Despite the tax credit for individuals, there are still reasons to consider establishing an adoption assistance plan at your company. Here are some points to consider:
- Adoption expenses frequently exceed the maximum tax credit. Many adoptions result in expenses that exceed the maximum tax credit. Employer reimbursements can be used to reduce the burden of those additional expenses.
- Because employer-provided adoption benefits are subject to FICA, most employees will use the tax credit first. For many taxpayers, the tax credit is economically superior to an employer-provided reimbursement because payments under an adoption assistance program are considered wages subject to FICA tax but the adoption tax credit isn't. Consequently, employees who don't have enough expenses to fully utilize both the tax credit and the adoption assistance exclusion will likely exhaust the credit before seeking reimbursement from an adoption assistance program.
- Lower-income employees may be unable to take full advantage of the tax credit. The tax credit is nonrefundable that is, it cannot reduce the federal income tax owed below zero). Thus, the value of the tax credit is limited by the employee's federal income tax liability. While unused credits may be carried forward up to five years, every year the credit is delayed reduces its present value, and after five years, the unused credits expire.
- Employer-provided adoption benefits can help employees' cash flow. Employees may not have sufficient liquid assets to pay adoption expenses. Direct payment or prompt reimbursement by an employer may reduce this burden and lower the overall cost of adoption by eliminating or diminishing employees' need to borrow to cover their costs.
- Adoption assistance plans can provide tax benefits to employees even if the employer pays nothing.
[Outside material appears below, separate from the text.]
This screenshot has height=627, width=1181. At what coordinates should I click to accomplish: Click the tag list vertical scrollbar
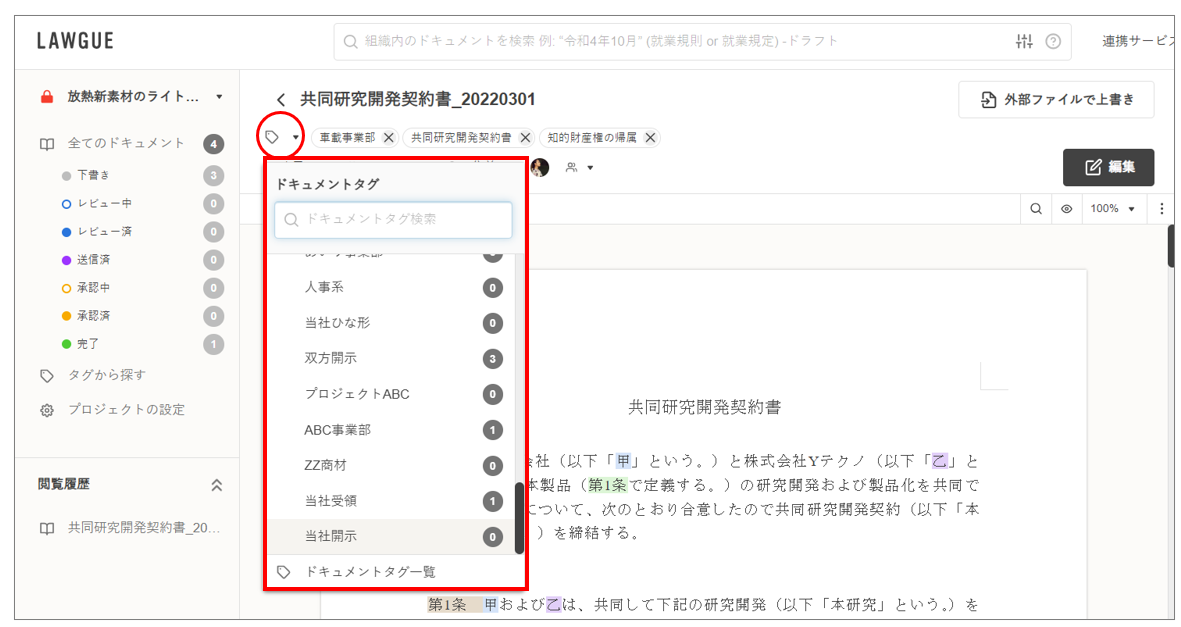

While employers commonly contribute to their adoption assistance benefit programs, a qualified adoption assistance program can also provide meaningful financial benefits without any employer contributions (other than the cost of establishing and administering the program).
First, adoption assistance benefits may be offered under a cafeteria plan and paid for entirely with pre-tax salary reductions. (The appeal of pre-tax salary reductions to pay for adoption expenses is somewhat diminished by the irrevocable election, "use-or-lose," and other cafeteria plan requirements.)
Second, the unique rules applicable to special-needs adoptions allow employees to obtain a substantial income tax exclusion if their employer has a qualified adoption assistance program, regardless of how much the employer contributes. If the employer has the right documentation in place, an employee who adopts a special-needs child can take the full maximum tax exclusion ($13,570 in 2017), whether the employer offers a maximum reimbursement of $13,570, some lesser amount (for example, $5,000), or no reimbursement at all. By taking advantage of this opportunity, even employers on very tight budgets can help employees lower their federal income taxes when they adopt children with special needs.